Exercise requirements » Once you have read the entries below, write them all out again exactly.

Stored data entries
--------
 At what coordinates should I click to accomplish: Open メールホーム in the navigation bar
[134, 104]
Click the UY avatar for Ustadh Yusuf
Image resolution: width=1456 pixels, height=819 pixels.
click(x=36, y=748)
--------
Answer section »
 At what coordinates should I click to accomplish: Open メールホーム in the navigation bar
[134, 104]
Click the UY avatar for Ustadh Yusuf
Image resolution: width=1456 pixels, height=819 pixels.
click(x=36, y=748)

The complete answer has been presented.